Un sentiment de rare bonheur.
La lavandière abat une chemise de Joannes sur la pierre. Les vagues recouvrent les pierres de la berge et lèchent ses genoux.
«La Bitzen vit plus en un jour que tout ce que nous vivrons en une longue vie.
– Peut-être, lâche sa voisine en s’agenouillant. Va savoir! Il y a partout la guerre. Partout la famine. Partout des femmes qui s’échinent pour un chanteau de pain. Partout des hommes comme Joannes.

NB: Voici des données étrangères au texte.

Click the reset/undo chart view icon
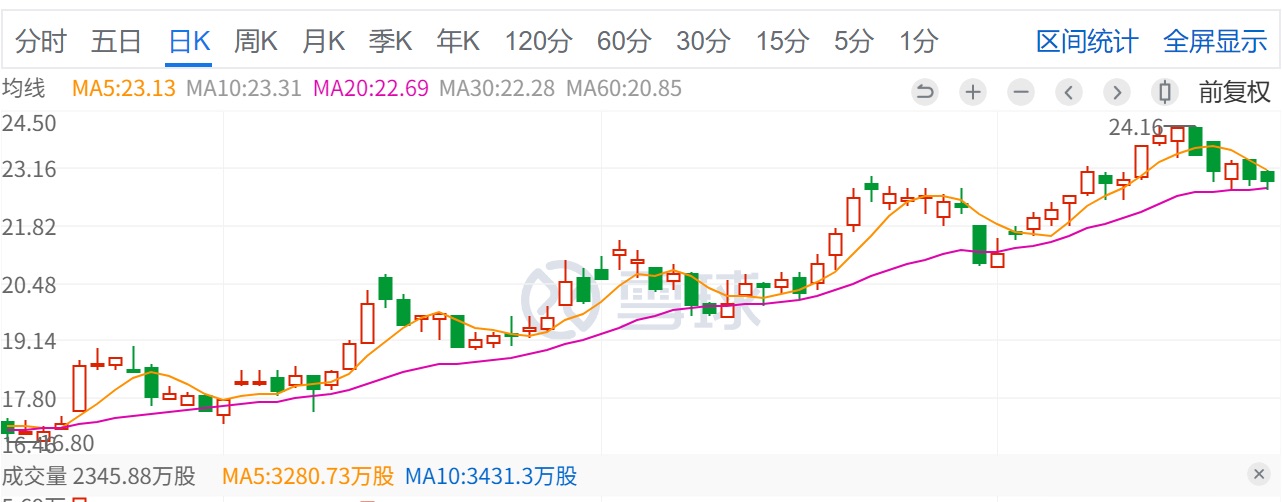The height and width of the screenshot is (502, 1282). click(x=925, y=93)
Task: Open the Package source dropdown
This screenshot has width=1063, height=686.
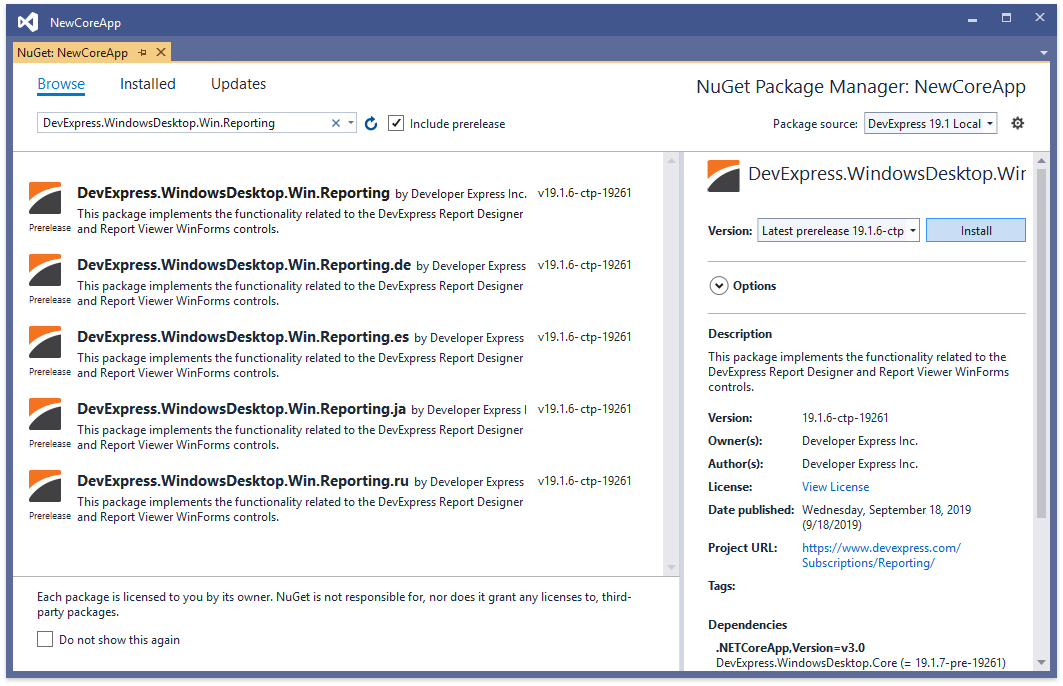Action: [x=930, y=124]
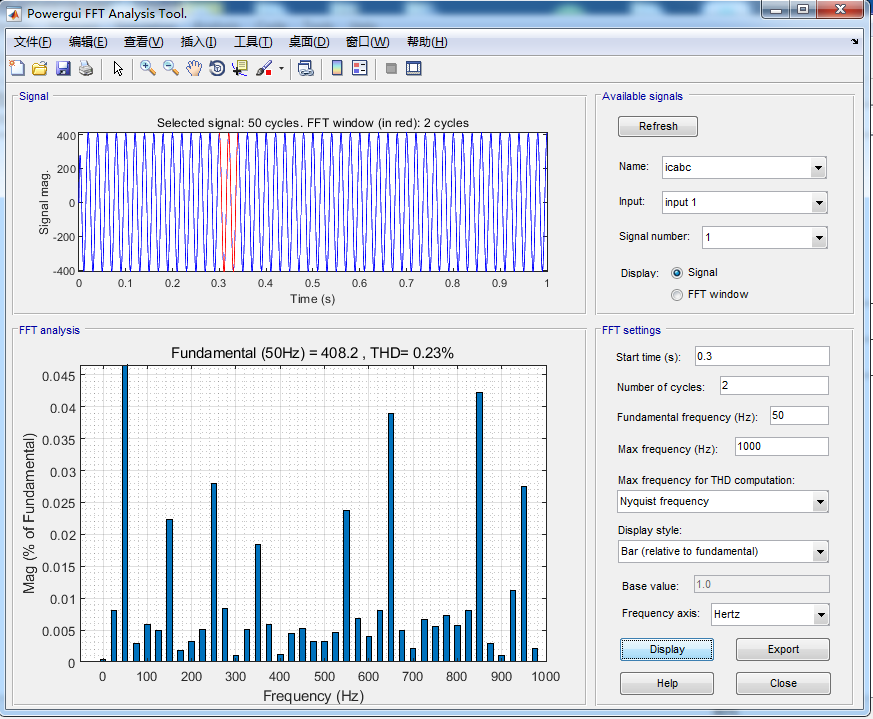Enable the Data Cursor tool
The height and width of the screenshot is (719, 873).
(240, 69)
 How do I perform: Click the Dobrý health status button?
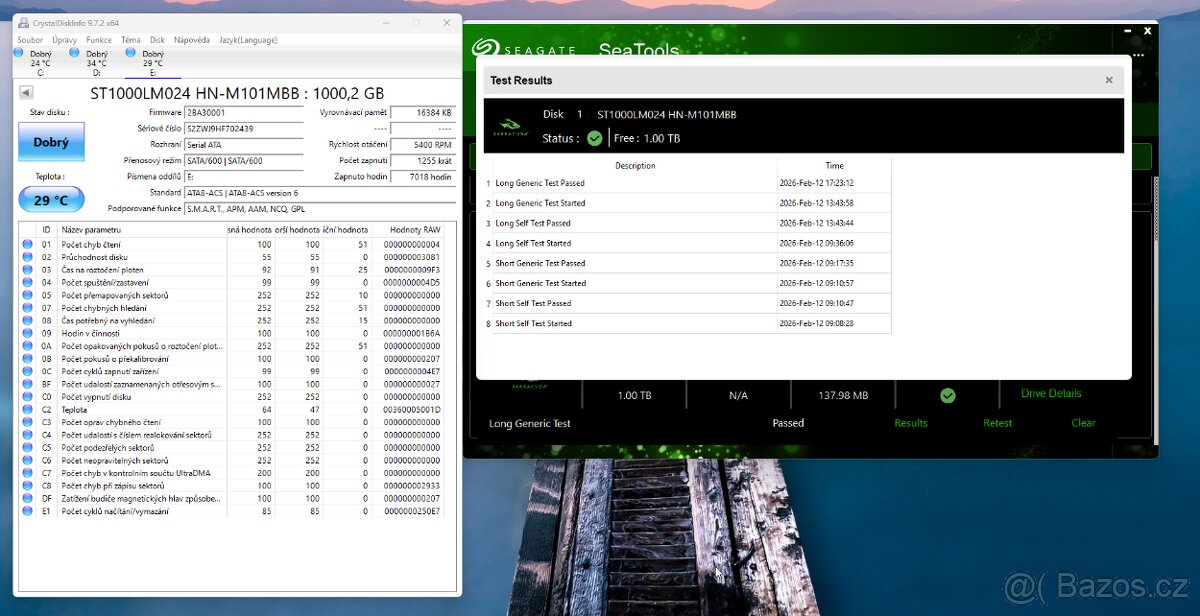(x=51, y=142)
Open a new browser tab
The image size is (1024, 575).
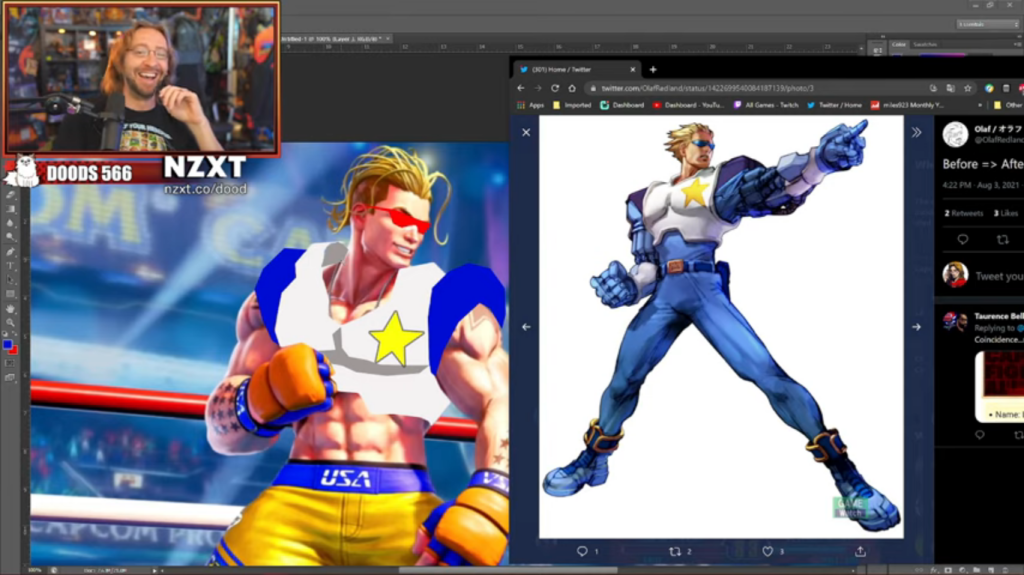pyautogui.click(x=653, y=69)
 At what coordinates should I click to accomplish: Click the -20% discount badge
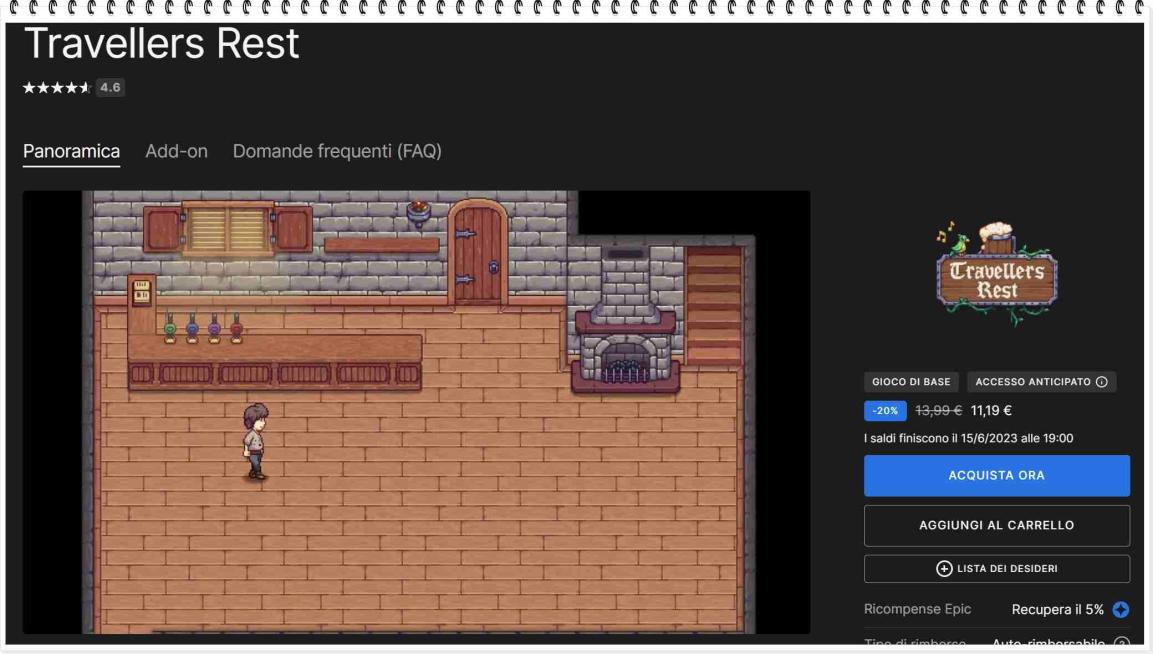click(885, 411)
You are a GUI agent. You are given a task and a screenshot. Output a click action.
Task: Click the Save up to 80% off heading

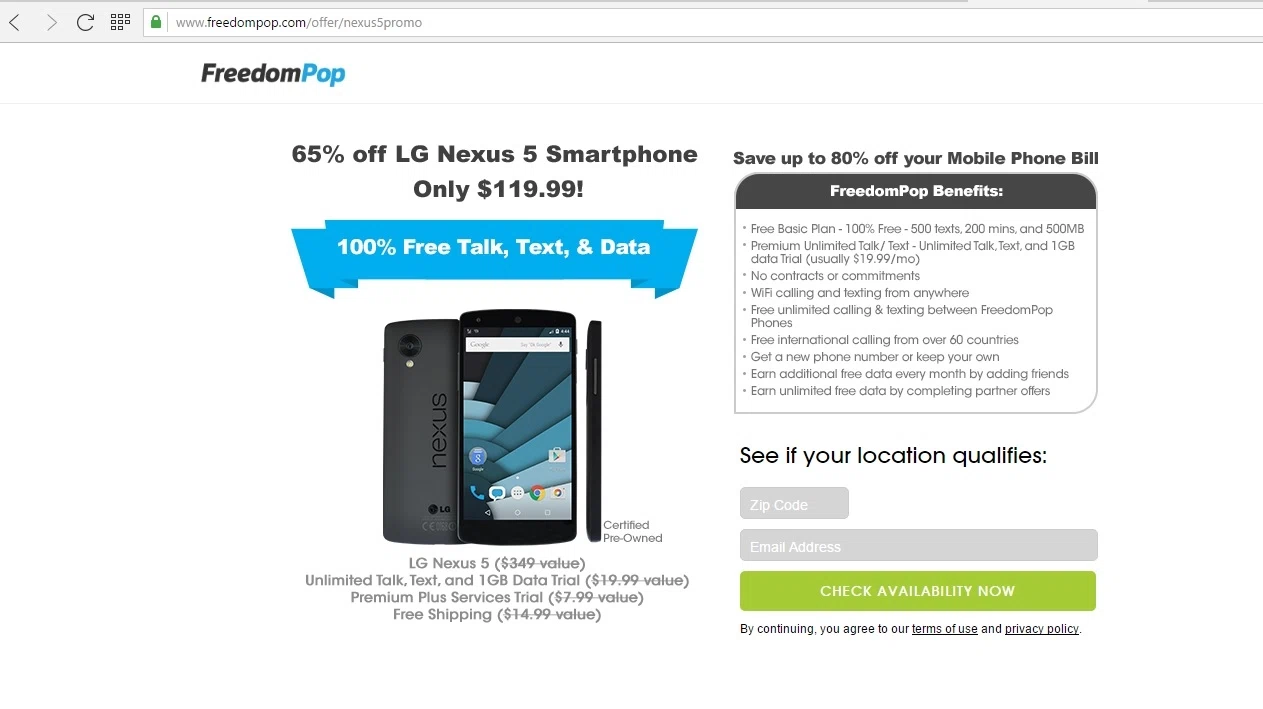pos(916,158)
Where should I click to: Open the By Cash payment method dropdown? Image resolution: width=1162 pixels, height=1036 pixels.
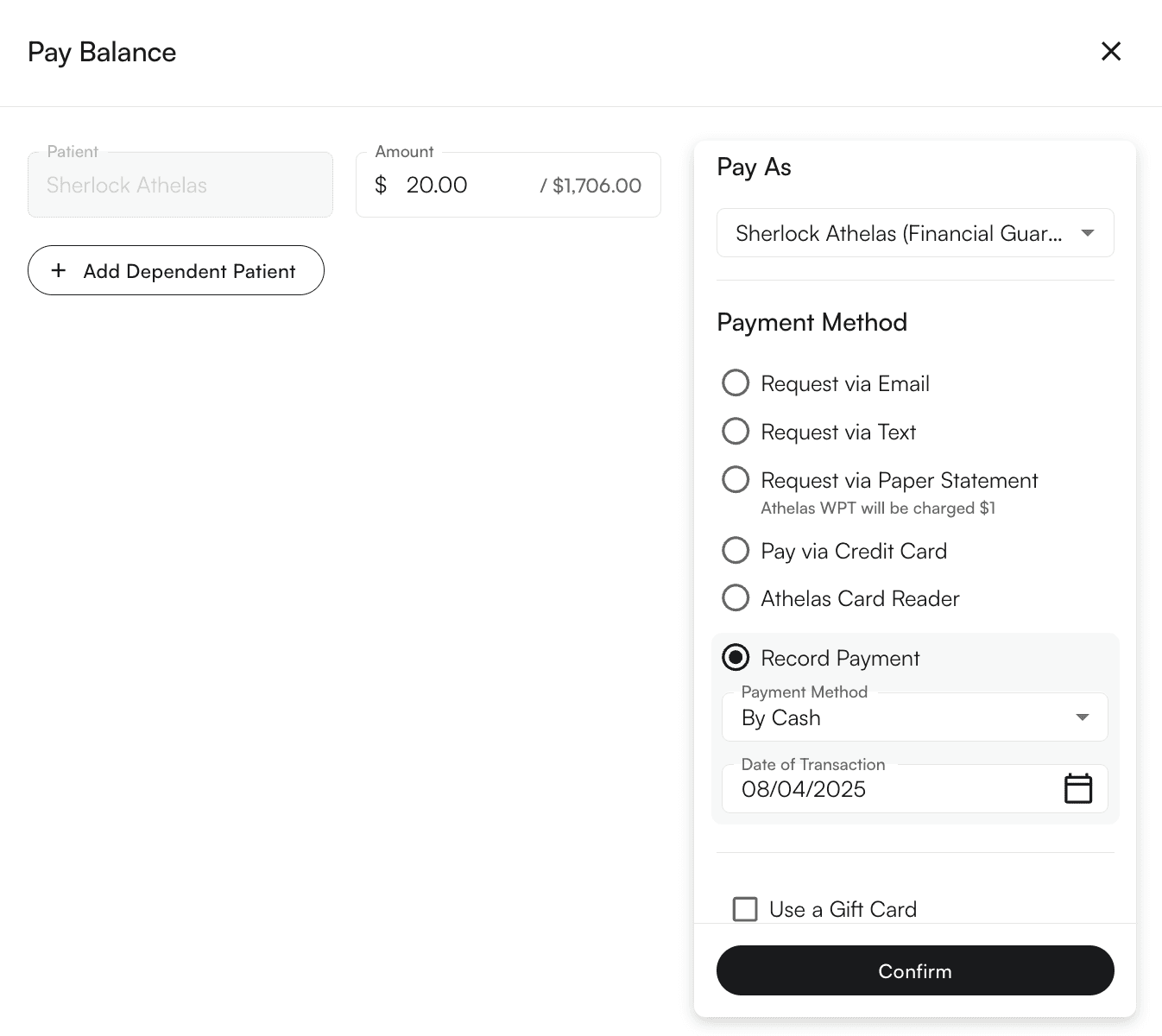[898, 717]
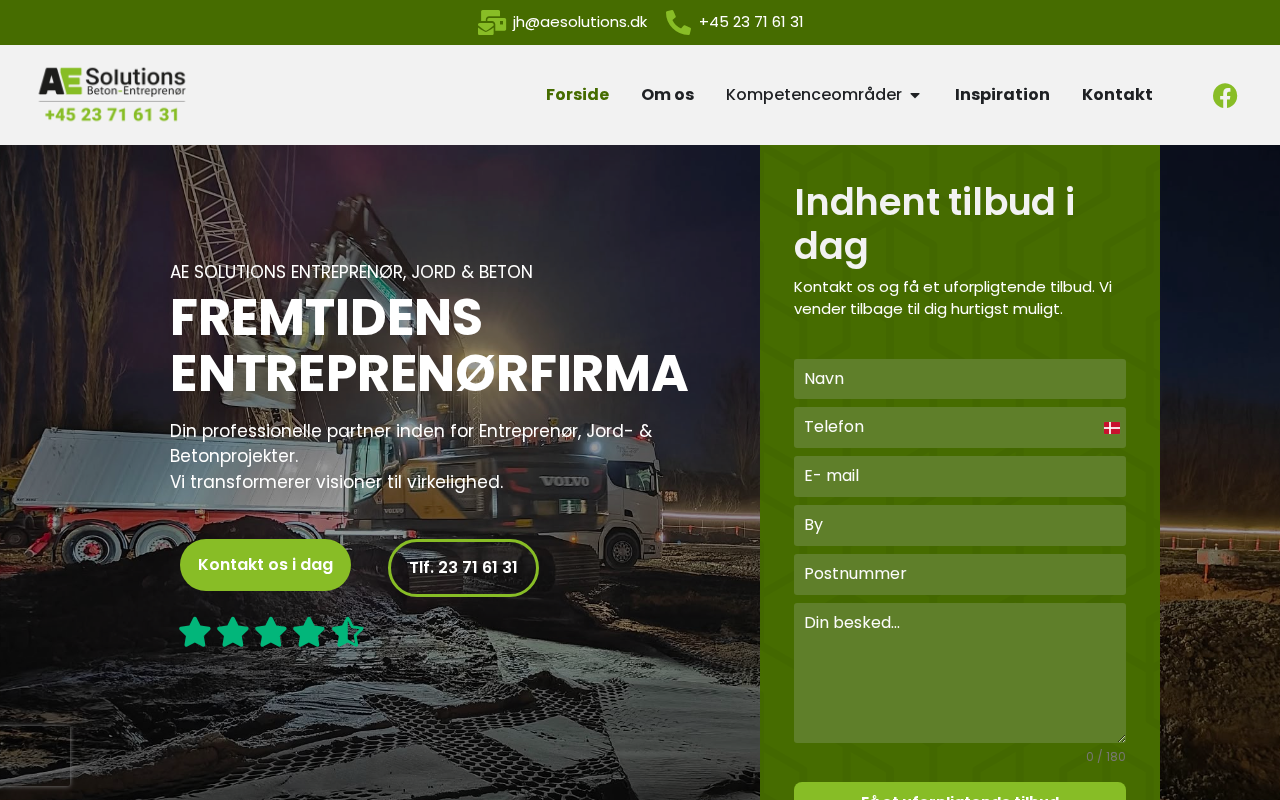Open the Forside menu item
The height and width of the screenshot is (800, 1280).
(x=577, y=95)
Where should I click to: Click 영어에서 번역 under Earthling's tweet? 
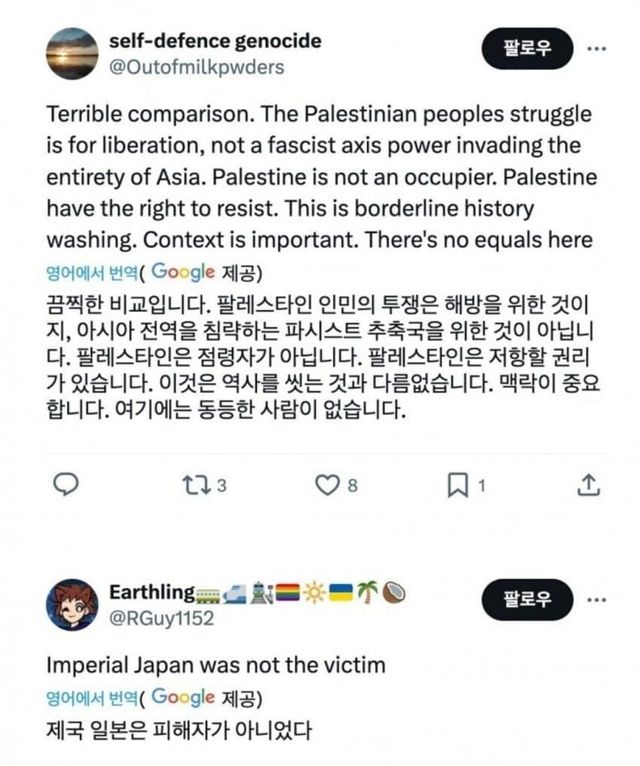point(92,697)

– Anna Maria trouvera un homme au cœur d’ange, rétorque la première en faisant tournoyer la chemise mouillée dans les airs. Elle est née pour être aimée, cette petite. Tous les hommes ne sont pas comme Joannes. Elle en croisera elle aussi sur sa route. Il existe, cet homme. Elle le rencontrera. Il apercevra de loin son pas sautillant. Il se laissera tomber d’un arbre à ses pieds. Comme un fruit mûr. Puis le couple ira son chemin. Un ourlet de fleurs brodées de part et d’autre de leur route. Comme sur les nappes de Joannes.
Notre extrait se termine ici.